Inmitten dieser Debatten liefert der Inevitable Policy Response (IPR), ein jährliches Expertengremium im Auftrag der UN-Investitionsprinzipien PRI, einen überraschend optimistischen Ausblick. Trotz politischer Rückschritte in einigen Ländern, allen voran den USA, bleibt Netto-Null-Emissionen bis Ende des Jahrhunderts das wahrscheinlichste Szenario gemäß der Einschätzung von Hunderten globaler Transitionsexperten. Saubere Energie, Verkehr und Industrie seien auf Kurs, bis 2050 in der großen Mehrheit der G20-Staaten weitgehend dekarbonisiert zu sein. Auch der Optimismus bei Schwellenländern wächst: Indonesien, Indien, Nigeria, Saudi-Arabien, Mexiko und Brasilien werden nun fünf Jahre früher auf Netto-Null erwartet als noch im Vorjahr.
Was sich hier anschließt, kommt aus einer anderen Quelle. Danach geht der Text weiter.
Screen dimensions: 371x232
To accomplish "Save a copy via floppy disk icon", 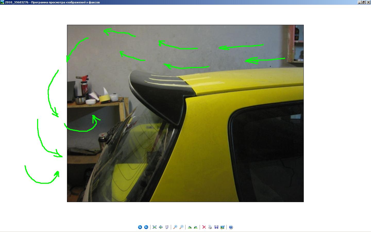I will click(216, 227).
Das klingt nach guten Neuigkeiten – und ist es teilweise auch. Doch die Zahlen dürfen nicht darüber hinwegtäuschen, dass der Weg dorthin faire Finanzierung voraussetzt. Ohne echte, verlässliche und transparente Klimafinanzierung für den globalen Süden werden die ambitionierten Klimaziele auf dem Papier bleiben. Wie Lidy Nacpil betont: Es geht nicht um Wohltätigkeit, sondern um Gerechtigkeit – und um die Glaubwürdigkeit eines globalen Klimasystems, das seinen eigenen Versprechen endlich Substanz verleihen muss.